Set problem: Can you rewrite these records as a numbered list and drop the blank lines?
══ Source material ══
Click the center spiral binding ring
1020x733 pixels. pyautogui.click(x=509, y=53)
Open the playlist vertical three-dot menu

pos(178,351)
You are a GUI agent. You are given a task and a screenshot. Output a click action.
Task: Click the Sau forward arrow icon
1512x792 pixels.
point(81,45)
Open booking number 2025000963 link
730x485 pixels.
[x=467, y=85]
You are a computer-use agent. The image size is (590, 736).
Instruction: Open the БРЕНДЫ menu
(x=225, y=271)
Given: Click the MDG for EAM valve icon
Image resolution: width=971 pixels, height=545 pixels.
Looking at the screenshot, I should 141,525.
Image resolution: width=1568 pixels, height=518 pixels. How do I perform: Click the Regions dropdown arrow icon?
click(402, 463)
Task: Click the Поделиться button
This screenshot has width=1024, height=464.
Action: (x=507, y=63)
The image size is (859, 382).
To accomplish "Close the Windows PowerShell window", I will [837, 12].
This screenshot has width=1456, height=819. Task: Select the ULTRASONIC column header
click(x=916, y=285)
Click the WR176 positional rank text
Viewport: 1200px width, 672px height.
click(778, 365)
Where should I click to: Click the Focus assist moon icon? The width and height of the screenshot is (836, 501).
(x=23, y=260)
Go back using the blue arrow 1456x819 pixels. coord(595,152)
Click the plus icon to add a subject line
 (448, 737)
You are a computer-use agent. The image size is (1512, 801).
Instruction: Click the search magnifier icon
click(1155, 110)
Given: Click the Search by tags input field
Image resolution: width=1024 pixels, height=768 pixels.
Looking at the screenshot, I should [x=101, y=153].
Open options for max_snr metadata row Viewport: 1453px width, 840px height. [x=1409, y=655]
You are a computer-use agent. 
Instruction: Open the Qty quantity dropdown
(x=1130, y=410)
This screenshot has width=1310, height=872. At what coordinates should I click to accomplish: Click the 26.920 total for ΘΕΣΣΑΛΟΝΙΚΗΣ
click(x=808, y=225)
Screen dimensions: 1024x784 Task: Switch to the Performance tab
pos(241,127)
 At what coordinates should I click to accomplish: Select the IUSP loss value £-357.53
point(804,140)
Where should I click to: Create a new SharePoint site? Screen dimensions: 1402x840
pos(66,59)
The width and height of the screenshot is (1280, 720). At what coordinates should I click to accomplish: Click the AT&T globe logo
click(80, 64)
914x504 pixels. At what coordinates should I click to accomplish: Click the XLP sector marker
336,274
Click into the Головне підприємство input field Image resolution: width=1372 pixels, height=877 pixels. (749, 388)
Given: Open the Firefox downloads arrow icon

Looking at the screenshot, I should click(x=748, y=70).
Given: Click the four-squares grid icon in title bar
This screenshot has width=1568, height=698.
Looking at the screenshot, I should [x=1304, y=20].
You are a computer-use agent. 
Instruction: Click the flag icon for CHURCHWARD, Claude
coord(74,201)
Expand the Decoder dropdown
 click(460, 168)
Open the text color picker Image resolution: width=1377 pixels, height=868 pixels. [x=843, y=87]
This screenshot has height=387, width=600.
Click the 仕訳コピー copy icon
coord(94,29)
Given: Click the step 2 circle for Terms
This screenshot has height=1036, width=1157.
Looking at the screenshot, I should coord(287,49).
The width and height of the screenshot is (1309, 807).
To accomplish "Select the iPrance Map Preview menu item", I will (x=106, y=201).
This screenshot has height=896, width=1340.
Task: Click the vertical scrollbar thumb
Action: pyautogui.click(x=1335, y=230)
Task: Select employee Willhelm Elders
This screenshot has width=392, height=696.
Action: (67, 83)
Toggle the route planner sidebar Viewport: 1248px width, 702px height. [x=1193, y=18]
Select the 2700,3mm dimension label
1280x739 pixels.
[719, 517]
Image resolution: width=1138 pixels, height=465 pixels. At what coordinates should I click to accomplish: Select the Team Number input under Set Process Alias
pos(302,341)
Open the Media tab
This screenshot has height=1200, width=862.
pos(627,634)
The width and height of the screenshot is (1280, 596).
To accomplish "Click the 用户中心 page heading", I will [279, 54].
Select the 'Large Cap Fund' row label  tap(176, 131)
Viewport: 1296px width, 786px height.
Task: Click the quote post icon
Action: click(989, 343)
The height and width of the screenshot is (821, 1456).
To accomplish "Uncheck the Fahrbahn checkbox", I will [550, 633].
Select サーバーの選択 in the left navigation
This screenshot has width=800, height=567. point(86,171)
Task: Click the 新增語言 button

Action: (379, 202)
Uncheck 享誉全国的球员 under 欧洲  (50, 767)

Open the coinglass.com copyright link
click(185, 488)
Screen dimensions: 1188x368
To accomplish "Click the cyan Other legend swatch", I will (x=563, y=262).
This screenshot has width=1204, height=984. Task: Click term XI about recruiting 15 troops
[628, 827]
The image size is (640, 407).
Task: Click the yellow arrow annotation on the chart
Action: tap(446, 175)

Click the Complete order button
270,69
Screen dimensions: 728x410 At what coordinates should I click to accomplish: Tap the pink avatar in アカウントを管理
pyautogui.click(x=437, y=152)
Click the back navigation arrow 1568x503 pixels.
═══
Problem solution:
1. Click the center spiral binding ring
2. 1020x733 pixels. pyautogui.click(x=509, y=53)
3. Open the playlist vertical three-dot menu
4. pos(178,351)
5. You are a GUI agent. You are given a task and a screenshot. Output a click action.
6. Task: Click the Sau forward arrow icon
7. 1512x792 pixels.
8. point(81,45)
9. Open booking number 2025000963 link
10. 730x485 pixels.
11. [x=467, y=85]
12. You are a computer-use agent. The image size is (590, 736).
13. Instruction: Open the БРЕНДЫ menu
14. (x=225, y=271)
15. Given: Click the MDG for EAM valve icon
16. Image resolution: width=971 pixels, height=545 pixels.
17. Looking at the screenshot, I should 141,525.
18. Image resolution: width=1568 pixels, height=518 pixels. How do I perform: Click the Regions dropdown arrow icon?
19. click(402, 463)
20. Task: Click the Поделиться button
21. This screenshot has width=1024, height=464.
22. Action: (x=507, y=63)
23. The image size is (859, 382).
24. To accomplish "Close the Windows PowerShell window", I will [837, 12].
25. This screenshot has width=1456, height=819. Task: Select the ULTRASONIC column header
26. click(x=916, y=285)
27. Click the WR176 positional rank text
28. Viewport: 1200px width, 672px height.
29. click(778, 365)
30. Where should I click to: Click the Focus assist moon icon? The width and height of the screenshot is (836, 501).
31. (x=23, y=260)
32. Go back using the blue arrow 1456x819 pixels. coord(595,152)
33. Click the plus icon to add a subject line
34.  (448, 737)
35. You are a computer-use agent. The image size is (1512, 801).
36. Instruction: Click the search magnifier icon
37. click(1155, 110)
38. Given: Click the Search by tags input field
39. Image resolution: width=1024 pixels, height=768 pixels.
40. Looking at the screenshot, I should [x=101, y=153].
41. Open options for max_snr metadata row Viewport: 1453px width, 840px height. [x=1409, y=655]
42. You are a computer-use agent. 
43. Instruction: Open the Qty quantity dropdown
44. (x=1130, y=410)
45. This screenshot has width=1310, height=872. At what coordinates should I click to accomplish: Click the 26.920 total for ΘΕΣΣΑΛΟΝΙΚΗΣ
46. click(x=808, y=225)
47. Screen dimensions: 1024x784 Task: Switch to the Performance tab
48. pos(241,127)
49.  At what coordinates should I click to accomplish: Select the IUSP loss value £-357.53
50. point(804,140)
51. Where should I click to: Create a new SharePoint site? Screen dimensions: 1402x840
52. pos(66,59)
53. The width and height of the screenshot is (1280, 720). At what coordinates should I click to accomplish: Click the AT&T globe logo
54. click(80, 64)
55. 914x504 pixels. At what coordinates should I click to accomplish: Click the XLP sector marker
56. 336,274
57. Click into the Головне підприємство input field Image resolution: width=1372 pixels, height=877 pixels. (749, 388)
58. Given: Open the Firefox downloads arrow icon
59. Looking at the screenshot, I should click(x=748, y=70).
60. Given: Click the four-squares grid icon in title bar
61. This screenshot has width=1568, height=698.
62. Looking at the screenshot, I should [x=1304, y=20].
63. You are a computer-use agent. 
64. Instruction: Click the flag icon for CHURCHWARD, Claude
65. coord(74,201)
66. Expand the Decoder dropdown
67.  click(460, 168)
68. Open the text color picker Image resolution: width=1377 pixels, height=868 pixels. [x=843, y=87]
69. This screenshot has height=387, width=600.
70. Click the 仕訳コピー copy icon
71. coord(94,29)
72. Given: Click the step 2 circle for Terms
73. This screenshot has height=1036, width=1157.
74. Looking at the screenshot, I should coord(287,49).
75. The width and height of the screenshot is (1309, 807).
76. To accomplish "Select the iPrance Map Preview menu item", I will (x=106, y=201).
77. This screenshot has height=896, width=1340.
78. Task: Click the vertical scrollbar thumb
79. Action: pyautogui.click(x=1335, y=230)
80. Task: Select employee Willhelm Elders
81. This screenshot has width=392, height=696.
82. Action: (67, 83)
83. Toggle the route planner sidebar Viewport: 1248px width, 702px height. [x=1193, y=18]
84. Select the 2700,3mm dimension label
85. 1280x739 pixels.
86. [719, 517]
87. Image resolution: width=1138 pixels, height=465 pixels. At what coordinates should I click to accomplish: Select the Team Number input under Set Process Alias
88. pos(302,341)
89. Open the Media tab
90. This screenshot has height=1200, width=862.
91. pos(627,634)
92. The width and height of the screenshot is (1280, 596).
93. To accomplish "Click the 用户中心 page heading", I will [279, 54].
94. Select the 'Large Cap Fund' row label  tap(176, 131)
95. Viewport: 1296px width, 786px height.
96. Task: Click the quote post icon
97. Action: click(989, 343)
98. The height and width of the screenshot is (821, 1456).
99. To accomplish "Uncheck the Fahrbahn checkbox", I will [550, 633].
100. Select サーバーの選択 in the left navigation
101. This screenshot has width=800, height=567. point(86,171)
102. Task: Click the 新增語言 button
103. Action: (379, 202)
104. Uncheck 享誉全国的球员 under 欧洲  (50, 767)
105. Open the coinglass.com copyright link
106. click(185, 488)
107. Screen dimensions: 1188x368
108. To accomplish "Click the cyan Other legend swatch", I will (x=563, y=262).
109. This screenshot has width=1204, height=984. Task: Click term XI about recruiting 15 troops
110. [628, 827]
111. The image size is (640, 407).
112. Task: Click the yellow arrow annotation on the chart
113. Action: tap(446, 175)
114. Click the Complete order button
115. 270,69
116. Screen dimensions: 728x410 At what coordinates should I click to accomplish: Tap the pink avatar in アカウントを管理
117. pyautogui.click(x=437, y=152)
118. Click the back navigation arrow 1568x503 pixels.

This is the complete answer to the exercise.